Co z kortami w parku Górczewska? Jest chętny na dzierżawę terenu
19 czerwca 2020
Pozornie proste zadanie, czyli zagospodarowanie zrujnowanych kortów przy Raginisa zajmuje bemowskim urzędnikom wyjątkowo dużo czasu. Czy władze dzielnicy oddadzą je w ręce prywatnego inwestora?
Radni z klubu "Wybieramy Bemowo" chcą, by teren kortów jak najszybciej przejął Ośrodek Sportu i Rekreacji, który miałby je odnowić i zadaszyć.
"Opłaty powinny być symboliczne"
- Uważamy, że forsowany przez zarząd dzielnicy Bemowo pomysł oddania tego terenu w trzyletnią dzierżawę prywatnej firmie jest bardzo złym i krótkowzrocznym rozwiązaniem - przekonują Marta Sylwestrzak i Jarosław Oborski. Zdaniem radnych, po przejęciu działki i gruntownym remoncie zadaszony kort mógłby przez wiele lat służyć propagowaniu gry w tenisa ziemnego na Bemowie, a jednocześnie być wykorzystywany przez dzieci z okolicznych szkół na Jelonkach do nauki tej dyscypliny sportu.
Korty na Jelonkach niszczeją. Tak urzędnicy zabijają sport
Po kortach przy Raginisa na Jelonkach już drugi sezon hula jedynie wiatr. Niegdyś miejsce tętniące życiem, teraz niszczeje. Mieszkańcy mają pomysł co z nimi zrobić.
- Opłaty powinny być symboliczne, aby umożliwić korzystanie z tej bazy sportowej jak najszerszemu gronu mieszkańców - przekonują. Radni wskazali nawet potencjalne źródło sfinansowania inwestycji. Ich zdaniem, na remont kortów można przeznaczyć część funduszy zaoszczędzonych przy rozbudowie szkoły na Oławskiej.
★ ★ ★ ★ ★ ★ ★
*Wyzwania:*
a: Wymień wszystkie nazwy miejsc (dzielnic, osiedli, ulic i parków), które występują w artykule o kortach przy Raginisa.
b: Przytocz fragment artykułu o kortach przy Raginisa, który zaczyna się od słów „- Uważamy, że”, a kończy na słowach „tej dyscypliny sportu.”, i zamień w nim „trzyletnią” na „pięcioletnią”.

*Dane źródłowe:*
★ ★ ★ ★ ★ ★ ★
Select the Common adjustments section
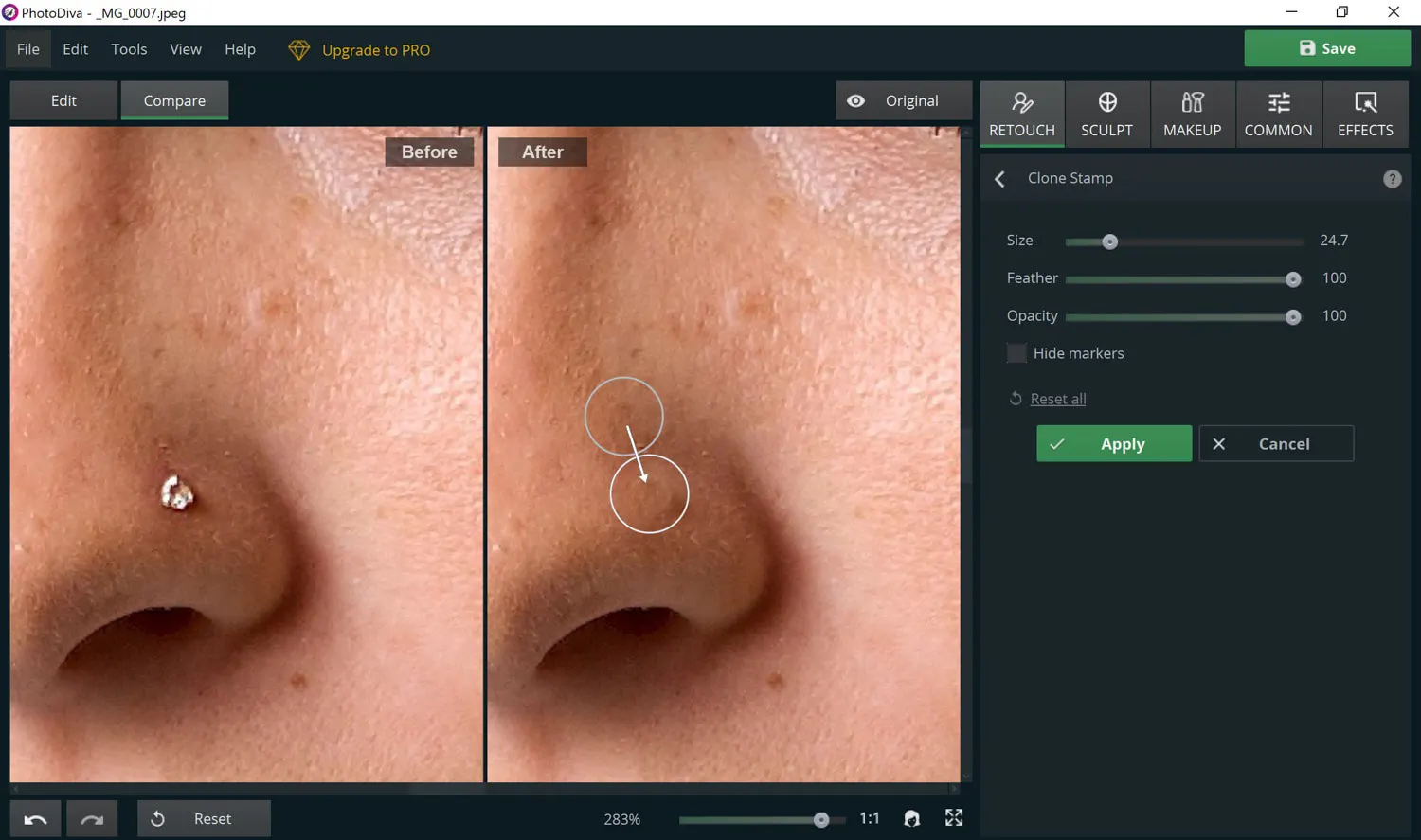 click(1278, 114)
★ ★ ★ ★ ★ ★ ★
*Wyniki zadań:*
a: park Górczewska, Raginisa, Bemowo, Jelonki, Oławska

b:
- Uważamy, że forsowany przez zarząd dzielnicy Bemowo pomysł oddania tego terenu w pięcioletnią dzierżawę prywatnej firmie jest bardzo złym i krótkowzrocznym rozwiązaniem - przekonują Marta Sylwestrzak i Jarosław Oborski. Zdaniem radnych, po przejęciu działki i gruntownym remoncie zadaszony kort mógłby przez wiele lat służyć propagowaniu gry w tenisa ziemnego na Bemowie, a jednocześnie być wykorzystywany przez dzieci z okolicznych szkół na Jelonkach do nauki tej dyscypliny sportu.